* _Exercise aim_
Lines to restate from the data below: from the one containing "Given: Open the Transport menu" to the one containing "Task: Click active page 1 in Limiter section", both included. Give them again exactly, and only them.

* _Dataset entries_
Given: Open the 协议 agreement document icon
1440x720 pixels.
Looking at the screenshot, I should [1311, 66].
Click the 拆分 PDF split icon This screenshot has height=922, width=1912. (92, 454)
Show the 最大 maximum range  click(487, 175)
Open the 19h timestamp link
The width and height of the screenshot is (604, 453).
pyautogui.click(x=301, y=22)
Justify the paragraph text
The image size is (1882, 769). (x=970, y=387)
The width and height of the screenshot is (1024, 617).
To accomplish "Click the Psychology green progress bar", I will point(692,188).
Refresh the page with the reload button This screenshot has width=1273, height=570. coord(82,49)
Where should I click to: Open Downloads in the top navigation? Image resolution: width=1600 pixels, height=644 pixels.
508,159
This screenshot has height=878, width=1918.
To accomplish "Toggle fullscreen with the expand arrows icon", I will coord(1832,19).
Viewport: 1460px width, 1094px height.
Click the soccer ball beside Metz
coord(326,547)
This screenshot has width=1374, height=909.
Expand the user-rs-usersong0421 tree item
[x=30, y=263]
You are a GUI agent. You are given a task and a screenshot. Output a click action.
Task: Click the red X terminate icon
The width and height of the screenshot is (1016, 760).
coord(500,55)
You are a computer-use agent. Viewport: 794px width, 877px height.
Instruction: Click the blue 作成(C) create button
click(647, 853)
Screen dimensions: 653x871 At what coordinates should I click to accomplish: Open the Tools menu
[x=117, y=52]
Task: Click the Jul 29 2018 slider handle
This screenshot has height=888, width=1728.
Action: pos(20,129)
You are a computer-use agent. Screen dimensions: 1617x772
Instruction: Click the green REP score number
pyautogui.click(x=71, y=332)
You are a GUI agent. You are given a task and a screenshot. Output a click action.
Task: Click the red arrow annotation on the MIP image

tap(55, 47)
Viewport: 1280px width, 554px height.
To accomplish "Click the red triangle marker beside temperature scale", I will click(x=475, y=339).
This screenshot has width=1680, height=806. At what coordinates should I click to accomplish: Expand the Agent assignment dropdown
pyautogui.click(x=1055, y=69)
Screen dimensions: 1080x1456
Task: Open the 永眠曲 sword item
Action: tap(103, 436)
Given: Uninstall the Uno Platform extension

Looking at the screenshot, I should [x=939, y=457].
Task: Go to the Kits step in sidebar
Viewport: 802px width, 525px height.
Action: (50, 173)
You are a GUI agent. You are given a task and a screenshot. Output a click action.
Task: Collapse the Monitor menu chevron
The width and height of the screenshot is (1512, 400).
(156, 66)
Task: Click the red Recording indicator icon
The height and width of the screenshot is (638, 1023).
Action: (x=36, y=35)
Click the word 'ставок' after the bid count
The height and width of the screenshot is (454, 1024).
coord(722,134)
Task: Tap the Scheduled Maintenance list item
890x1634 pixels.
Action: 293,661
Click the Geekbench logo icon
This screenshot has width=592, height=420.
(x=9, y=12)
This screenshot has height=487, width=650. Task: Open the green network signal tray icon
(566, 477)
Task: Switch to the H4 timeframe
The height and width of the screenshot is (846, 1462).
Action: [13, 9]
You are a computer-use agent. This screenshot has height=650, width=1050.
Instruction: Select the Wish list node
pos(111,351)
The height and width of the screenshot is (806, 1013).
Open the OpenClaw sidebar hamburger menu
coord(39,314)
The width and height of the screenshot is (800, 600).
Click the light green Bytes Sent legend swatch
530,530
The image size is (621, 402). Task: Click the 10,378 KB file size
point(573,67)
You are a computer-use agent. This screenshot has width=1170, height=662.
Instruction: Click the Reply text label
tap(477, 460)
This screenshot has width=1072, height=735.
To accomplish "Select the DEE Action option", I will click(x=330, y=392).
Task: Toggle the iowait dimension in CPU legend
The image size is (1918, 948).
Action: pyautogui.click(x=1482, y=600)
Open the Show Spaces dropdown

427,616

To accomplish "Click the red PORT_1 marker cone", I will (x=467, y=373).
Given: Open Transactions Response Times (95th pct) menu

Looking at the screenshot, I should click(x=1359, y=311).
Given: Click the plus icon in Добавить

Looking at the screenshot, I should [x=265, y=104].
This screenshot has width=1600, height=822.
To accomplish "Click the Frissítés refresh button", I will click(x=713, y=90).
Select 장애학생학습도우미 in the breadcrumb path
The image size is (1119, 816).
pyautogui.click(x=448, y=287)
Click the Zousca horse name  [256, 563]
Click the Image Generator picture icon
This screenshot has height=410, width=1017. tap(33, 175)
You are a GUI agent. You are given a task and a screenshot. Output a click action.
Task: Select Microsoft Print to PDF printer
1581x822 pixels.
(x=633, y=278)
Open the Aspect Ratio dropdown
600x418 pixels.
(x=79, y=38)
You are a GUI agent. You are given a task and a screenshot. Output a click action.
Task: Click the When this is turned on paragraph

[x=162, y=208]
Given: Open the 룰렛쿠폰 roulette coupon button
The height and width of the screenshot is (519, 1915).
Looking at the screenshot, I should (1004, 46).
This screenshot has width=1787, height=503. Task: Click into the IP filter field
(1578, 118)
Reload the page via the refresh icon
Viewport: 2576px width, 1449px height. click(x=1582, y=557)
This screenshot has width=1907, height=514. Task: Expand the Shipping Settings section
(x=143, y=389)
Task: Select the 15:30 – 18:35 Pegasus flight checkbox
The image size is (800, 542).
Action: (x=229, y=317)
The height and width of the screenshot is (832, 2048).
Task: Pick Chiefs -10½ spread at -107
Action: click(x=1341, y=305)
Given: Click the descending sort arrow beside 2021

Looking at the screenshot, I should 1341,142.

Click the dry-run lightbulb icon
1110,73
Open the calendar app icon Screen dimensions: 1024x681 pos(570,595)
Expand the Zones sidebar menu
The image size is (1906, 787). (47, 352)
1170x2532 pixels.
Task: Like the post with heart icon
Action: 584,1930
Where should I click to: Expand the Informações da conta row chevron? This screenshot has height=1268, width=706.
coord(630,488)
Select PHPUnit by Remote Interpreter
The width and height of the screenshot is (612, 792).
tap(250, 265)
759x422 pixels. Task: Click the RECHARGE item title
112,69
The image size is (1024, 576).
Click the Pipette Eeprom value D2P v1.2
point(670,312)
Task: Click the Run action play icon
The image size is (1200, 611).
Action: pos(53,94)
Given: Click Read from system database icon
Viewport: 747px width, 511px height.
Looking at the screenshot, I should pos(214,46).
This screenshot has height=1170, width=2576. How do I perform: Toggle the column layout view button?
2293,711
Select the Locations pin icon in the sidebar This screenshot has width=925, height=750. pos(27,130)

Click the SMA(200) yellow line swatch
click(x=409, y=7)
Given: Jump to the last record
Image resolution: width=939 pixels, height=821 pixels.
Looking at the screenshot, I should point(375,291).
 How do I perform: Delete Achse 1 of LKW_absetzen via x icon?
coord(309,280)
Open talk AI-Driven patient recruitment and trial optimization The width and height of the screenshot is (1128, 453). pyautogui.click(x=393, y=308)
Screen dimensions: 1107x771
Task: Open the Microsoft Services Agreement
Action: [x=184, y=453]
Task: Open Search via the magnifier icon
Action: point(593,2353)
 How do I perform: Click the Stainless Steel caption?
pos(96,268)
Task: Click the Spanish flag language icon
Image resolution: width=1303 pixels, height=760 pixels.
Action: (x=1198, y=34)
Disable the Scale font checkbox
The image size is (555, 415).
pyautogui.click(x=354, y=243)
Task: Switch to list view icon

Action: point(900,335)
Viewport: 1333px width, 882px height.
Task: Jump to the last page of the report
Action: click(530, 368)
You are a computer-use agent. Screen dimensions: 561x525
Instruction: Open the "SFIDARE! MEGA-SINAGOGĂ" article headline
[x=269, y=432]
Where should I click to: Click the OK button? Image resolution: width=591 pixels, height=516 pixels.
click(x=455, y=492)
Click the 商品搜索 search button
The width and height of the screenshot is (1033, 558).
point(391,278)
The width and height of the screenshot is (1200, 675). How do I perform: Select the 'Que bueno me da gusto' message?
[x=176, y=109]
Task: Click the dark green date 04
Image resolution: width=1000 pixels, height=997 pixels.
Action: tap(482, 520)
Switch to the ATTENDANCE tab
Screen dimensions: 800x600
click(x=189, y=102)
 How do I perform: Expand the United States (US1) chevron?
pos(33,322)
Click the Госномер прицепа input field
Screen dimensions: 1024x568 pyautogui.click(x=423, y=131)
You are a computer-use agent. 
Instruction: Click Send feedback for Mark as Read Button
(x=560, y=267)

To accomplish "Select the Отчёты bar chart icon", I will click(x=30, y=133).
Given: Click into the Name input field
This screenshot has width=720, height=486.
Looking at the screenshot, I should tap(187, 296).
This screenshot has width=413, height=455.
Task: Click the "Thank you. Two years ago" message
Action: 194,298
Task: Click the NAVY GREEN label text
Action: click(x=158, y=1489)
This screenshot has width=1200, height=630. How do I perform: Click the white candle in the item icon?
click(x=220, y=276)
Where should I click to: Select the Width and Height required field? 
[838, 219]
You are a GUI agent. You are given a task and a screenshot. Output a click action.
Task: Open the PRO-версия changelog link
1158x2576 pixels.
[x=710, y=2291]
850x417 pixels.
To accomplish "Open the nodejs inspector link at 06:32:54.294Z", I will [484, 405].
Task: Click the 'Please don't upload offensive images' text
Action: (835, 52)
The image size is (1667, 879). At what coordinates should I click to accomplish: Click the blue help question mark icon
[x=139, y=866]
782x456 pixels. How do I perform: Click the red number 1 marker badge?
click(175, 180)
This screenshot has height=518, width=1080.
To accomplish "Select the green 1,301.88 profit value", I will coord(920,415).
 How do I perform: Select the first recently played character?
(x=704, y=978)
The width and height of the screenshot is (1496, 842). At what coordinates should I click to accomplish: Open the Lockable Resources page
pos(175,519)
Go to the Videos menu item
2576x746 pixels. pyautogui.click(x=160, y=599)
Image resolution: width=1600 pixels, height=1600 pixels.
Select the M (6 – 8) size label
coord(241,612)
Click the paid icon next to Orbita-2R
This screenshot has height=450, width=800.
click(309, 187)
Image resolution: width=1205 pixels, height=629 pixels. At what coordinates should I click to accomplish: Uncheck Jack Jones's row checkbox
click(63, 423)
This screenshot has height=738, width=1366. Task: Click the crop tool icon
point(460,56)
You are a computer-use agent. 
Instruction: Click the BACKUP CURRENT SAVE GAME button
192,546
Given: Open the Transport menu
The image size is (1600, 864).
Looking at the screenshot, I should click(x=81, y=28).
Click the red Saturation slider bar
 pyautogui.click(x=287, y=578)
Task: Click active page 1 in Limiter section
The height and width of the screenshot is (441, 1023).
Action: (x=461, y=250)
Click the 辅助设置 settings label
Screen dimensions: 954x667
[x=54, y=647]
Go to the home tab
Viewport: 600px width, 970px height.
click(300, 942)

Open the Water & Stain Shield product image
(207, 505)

* _Exercise solution_
Given: Open the Transport menu
The image size is (1600, 864).
Looking at the screenshot, I should click(x=81, y=28).
Click the red Saturation slider bar
 pyautogui.click(x=287, y=578)
Task: Click active page 1 in Limiter section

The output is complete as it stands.